This month we will take a look at the business assistance package what were available during the pandemic.

The unprecedented shutdown caused by the coronavirus severely impacted the operations of most sports and entertainment entities.

The Coronavirus Aid, Relief and Economic Security (CARES) Act was signed into law which created several programs designed to support companies in different ways.

The Paycheck Protections Program (PPP) was designed to provide a direct incentive to small businesses to keep their employees on the payroll. The Small Business Administration would forgive the loans if certain retention criteria were met and funds were used for eligible expenses (payroll, rent, etc.). 

To qualify for the program, companies would have to less then 500 employees, use 75% of the funds for payroll. 

Companies would apply for the loan thru lenders participating in the program.
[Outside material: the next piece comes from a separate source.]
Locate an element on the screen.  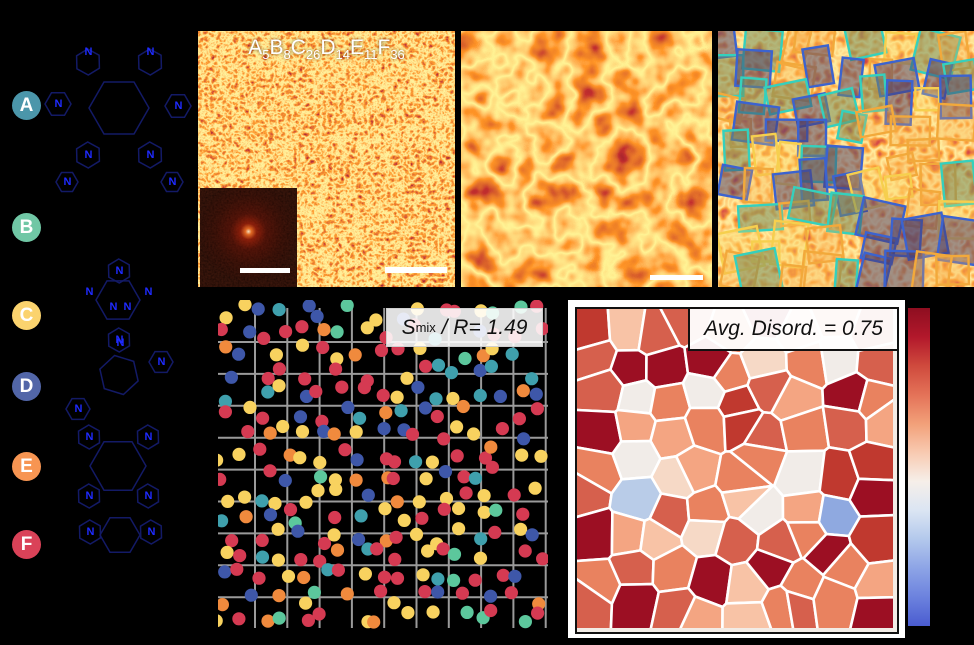
smix-symbol: S is located at coordinates (408, 327).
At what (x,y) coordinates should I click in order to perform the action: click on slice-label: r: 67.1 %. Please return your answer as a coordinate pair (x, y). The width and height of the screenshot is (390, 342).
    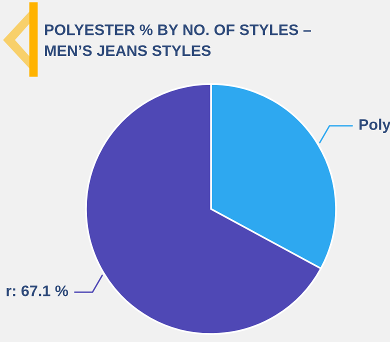
    Looking at the image, I should click on (37, 290).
There original deadline was late June but was extended to early August.

Loan size would be up to $10 million, term of two years, interest rate at 1%, and not personal guarantees and collateral were required.  The loans would be forgivable if certain criteria were met (maintaining head count, rehiring employees, and maintaining salary levels.)  

The PPP was funded with $659 billion.  There were almost 5 million companies approved. 
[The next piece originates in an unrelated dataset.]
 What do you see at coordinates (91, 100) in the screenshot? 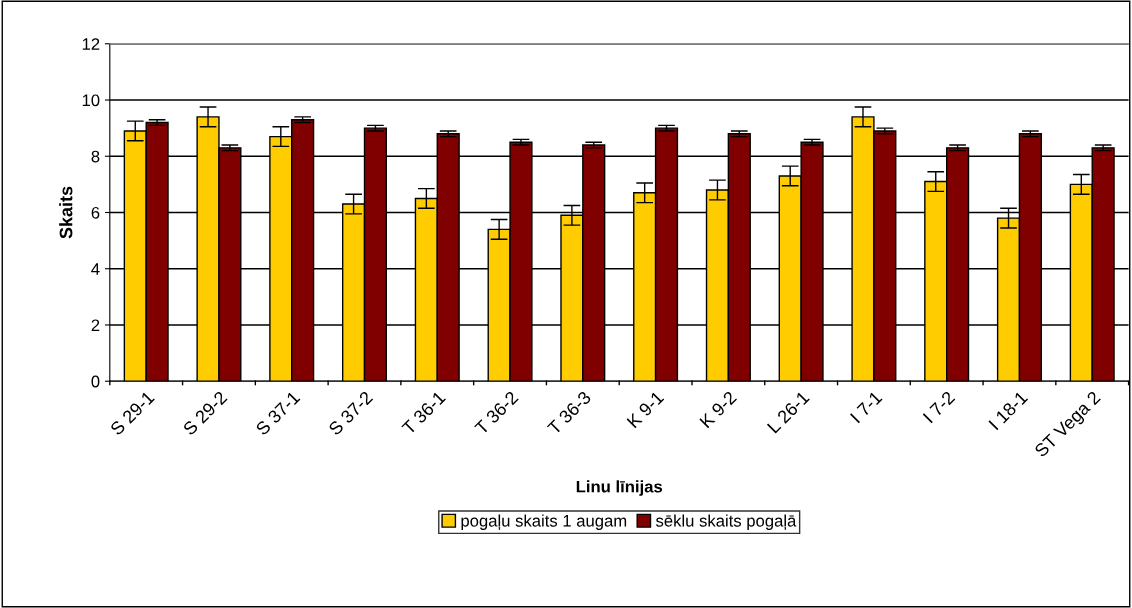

Recipients from the sports industry made the list of those receiving funds. There were approximately 600 sports organizations that received loans, totaling $665 million and preserving approximately 36,000 jobs.

None of the major leagues – NFL, NBA, NBA, and NHL applied. It is believed that NASCAR Holdings, LLC and Penske/IndyCar/IMS did not participate because they may have exceeded the employee size threshold.

Specifically, for motorsports, there were approximately 65 companies approved for $78.5 million in loans which would retain almost 4,000 jobs.

The list included about twenty related NASCAR teams, eight IndyCar teams, four IMSA teams, and four tracks and sanctioning bodies.

The largest recipients were Richard Childress Racing, Chip Ganassi Racing, Roush Fenway Racing and Roush Yates Engines and Andretti Autosport. Their loans ranged from $2.0 to $10.0 million while each retaining over 130 employees.

Other entities included: JR Motorsports, Richard Petty Motorsports, Arrow McLaren, Pocono Raceway and World Racing Group.

The goal of the PPP program was to allow companies to keep employees on the payroll. 

This was extremely important to motorsports since they were off the track for almost two months.  Once teams were given to green flag to resume racing in mid-May, they brought their workforces back to the shops to get cars prepped for the races.

Funding from sponsors probably varied during the shutdown.  Depending on the agreements, payments may have been tied to on-track performance, or  some may not have the ability to make team payments and sought relief during the shutdown.

Flexibility remains key during this continued period of uncertainty. Stakeholders utilized all options and worked together to keep motorsports on track and taking the green flag.